Guía completa
El sensor que decide entre 100 € y 1.500 €
Este sensor mide la presión absoluta del colector de admisión, justo después de que el turbo la haya generado, y con ese dato la centralita ajusta la inyección y el par disponible en cada momento. Si el sensor da una lectura equivocada, la centralita no distingue si el problema es del propio dato o del turbo — y actúa con precaución, limitando potencia.
Ahí está el margen: cuando un cliente llega con pérdida de potencia, la diferencia entre presupuestar directamente un turbo (800-2.000 €) o encontrar un sensor MAP defectuoso (60-180 €) puede ser de mil euros o más. Por eso, cuando el síntoma apunta al sistema de sobrealimentación, empezamos siempre por los sensores baratos antes de hablar de la pieza cara.
MAP y MAF, dos sensores que se confunden
Conviene no mezclarlos, porque miden cosas distintas. El MAF (caudalímetro) está antes del turbo y mide el caudal de aire que entra desde el filtro. El MAP está después, dentro del colector, y mide la presión que ha generado el turbo. En motores turbo modernos casi siempre conviven los dos, y cada uno da su propia familia de códigos: P0100-P0103 para el MAF, P0235-P0238 para el MAP.
Cómo lo distinguimos del turbo de verdad
La clave está en los datos en tiempo real durante una prueba en carretera: presión a ralentí, en aceleración suave y en aceleración a fondo. Un turbo con una avería real —geometría agarrotada, fugas en el circuito, desgaste del eje— no alcanza la presión esperada en ningún tramo, de forma consistente. Un MAP defectuoso, en cambio, suele dar lecturas erráticas que no encajan con el esfuerzo del motor: sube cuando no debería, se queda plano cuando debería subir. La diferencia se ve con claridad al comparar los tres tramos de la prueba.

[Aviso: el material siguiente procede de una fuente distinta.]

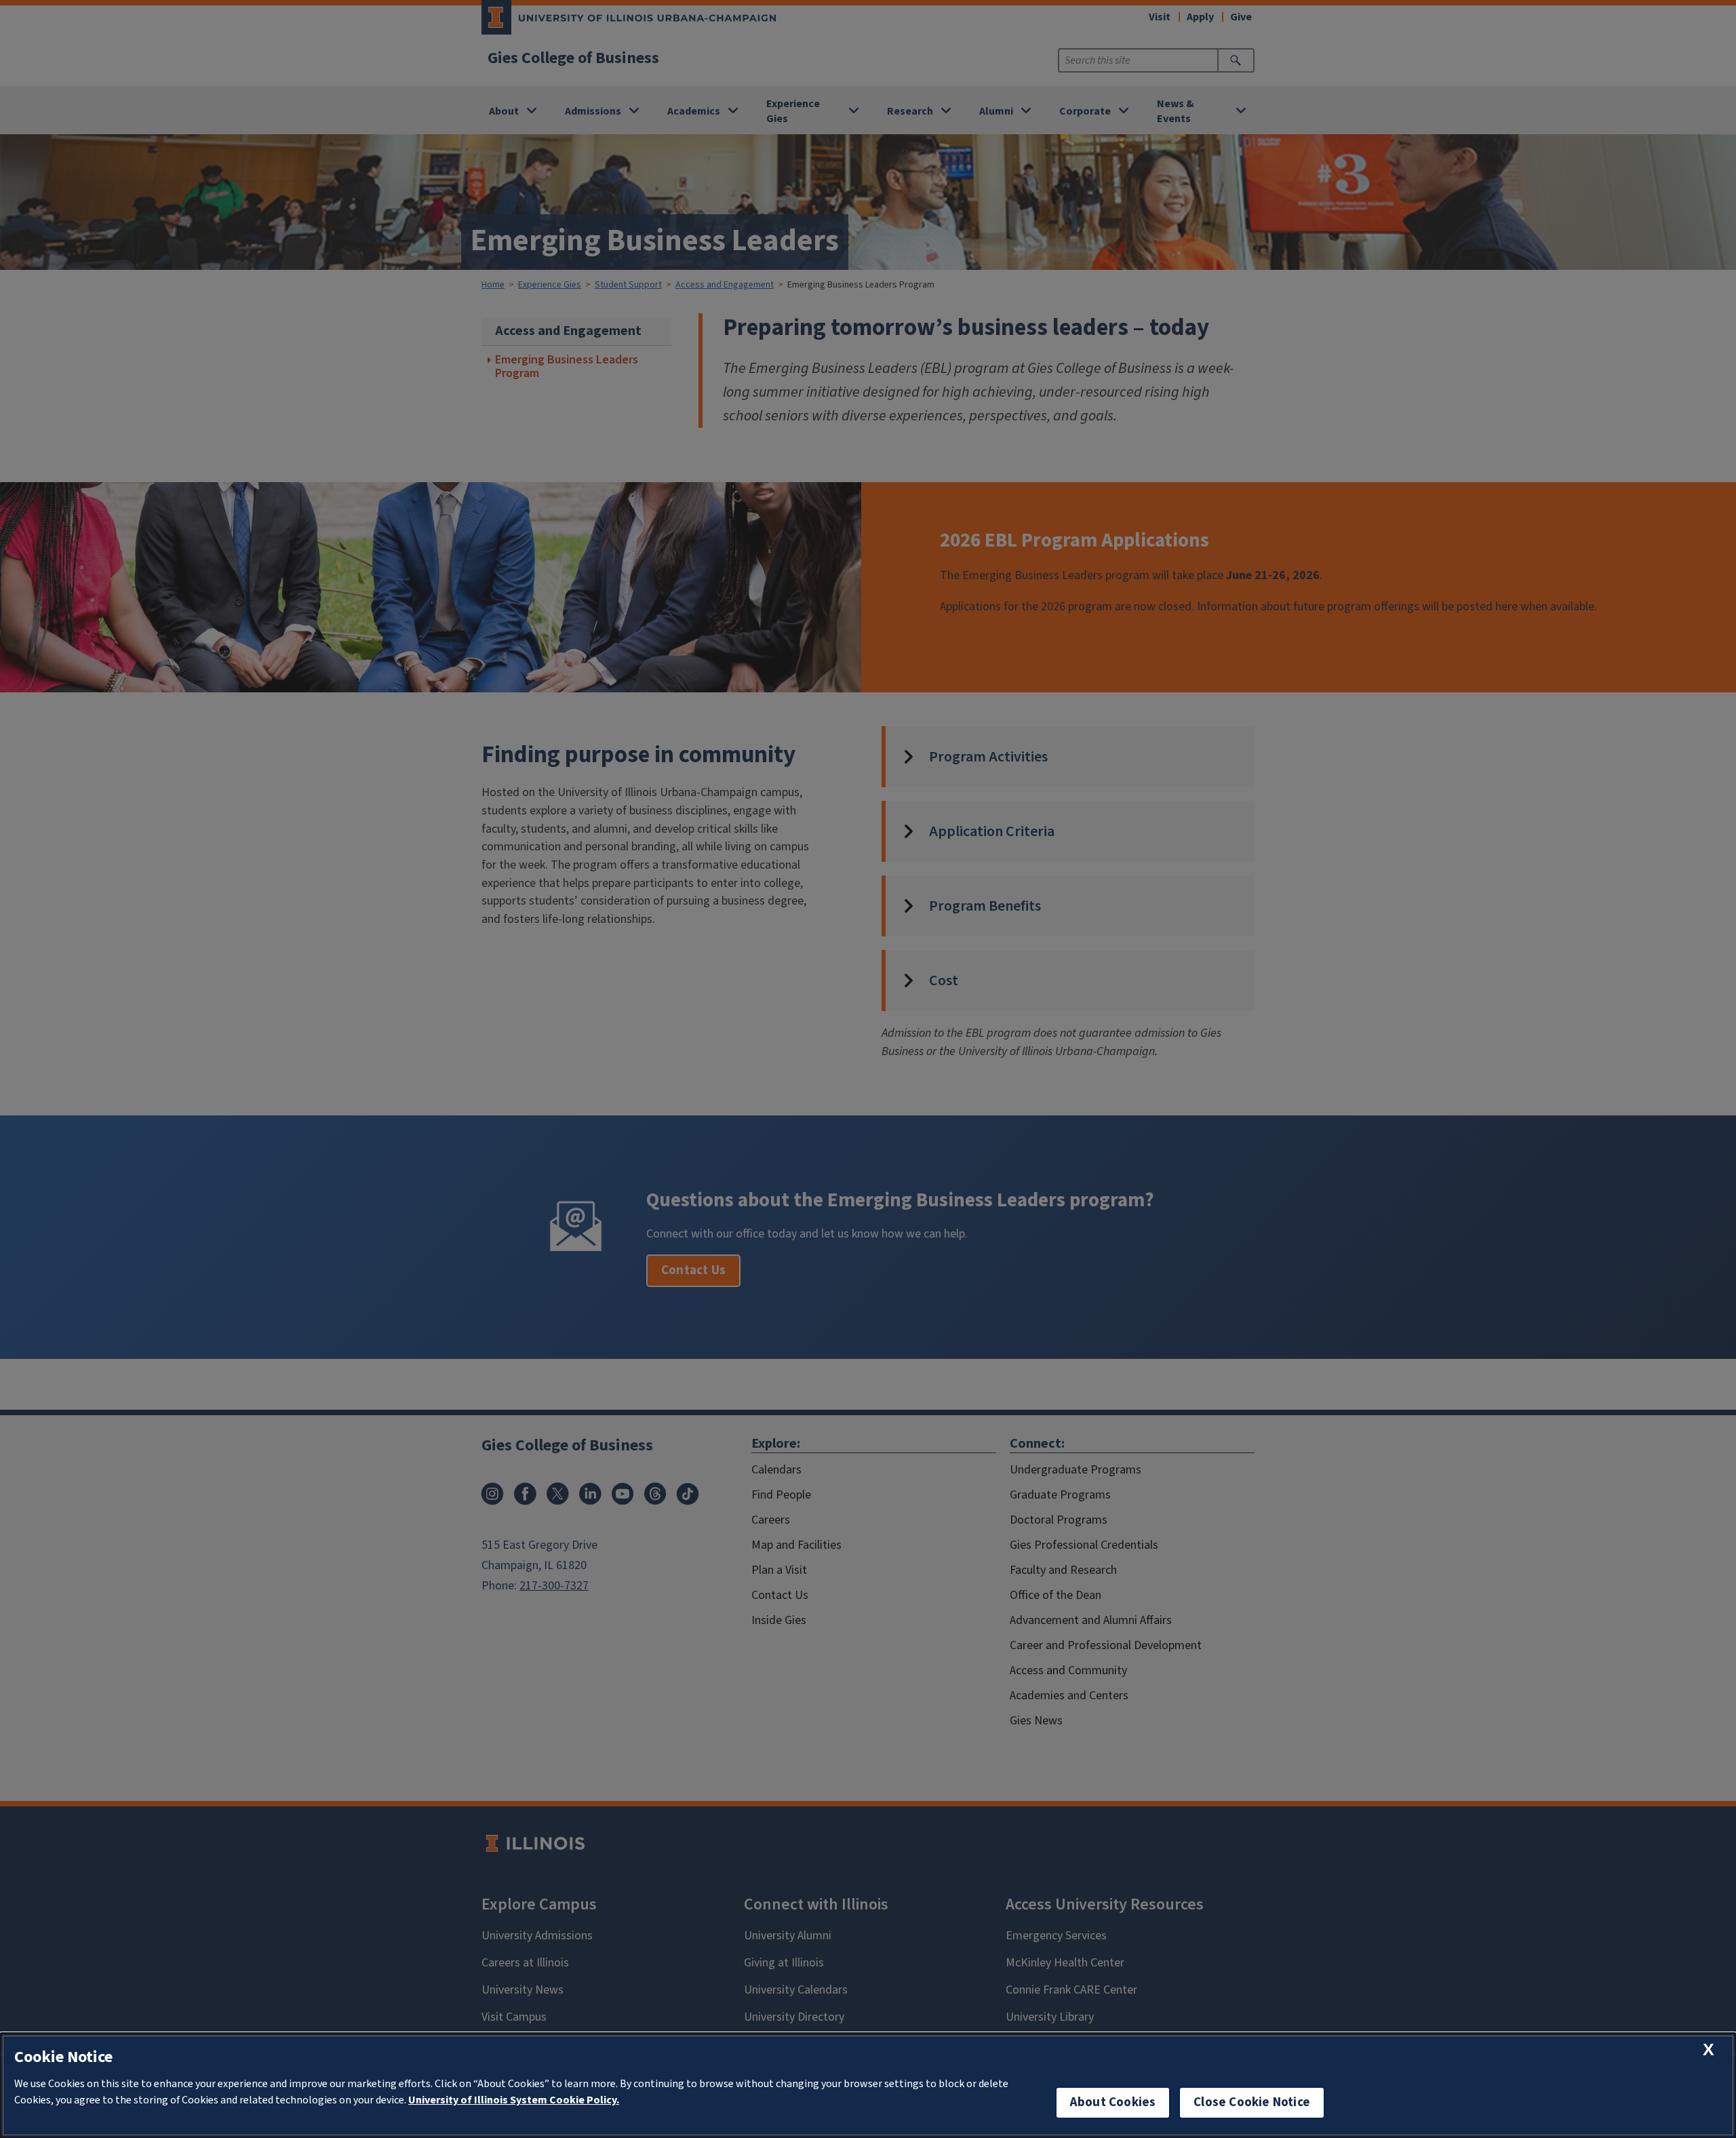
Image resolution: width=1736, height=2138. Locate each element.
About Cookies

Montaje rápido, con las marcas correctas
Es de los sensores más sencillos de cambiar: uno o dos tornillos, un conector eléctrico y poco más de media hora en la mayoría de los motores. Montamos Bosch o Continental, según lo que traiga el coche de fábrica, evitando piezas genéricas que dan lecturas menos estables. Si el sensor está sucio de aceite o carbonilla, limpiamos la zona antes de decidir si de verdad hace falta sustituirlo — a veces basta con eso.
Tras el cambio, confirmamos con una prueba en carretera que la presión vuelve al rango normal del motor. Si tu coche pierde fuerza y en otro sitio te han hablado ya de un turbo nuevo, comprobar antes este sensor es la revisión más rentable que puedes pedir.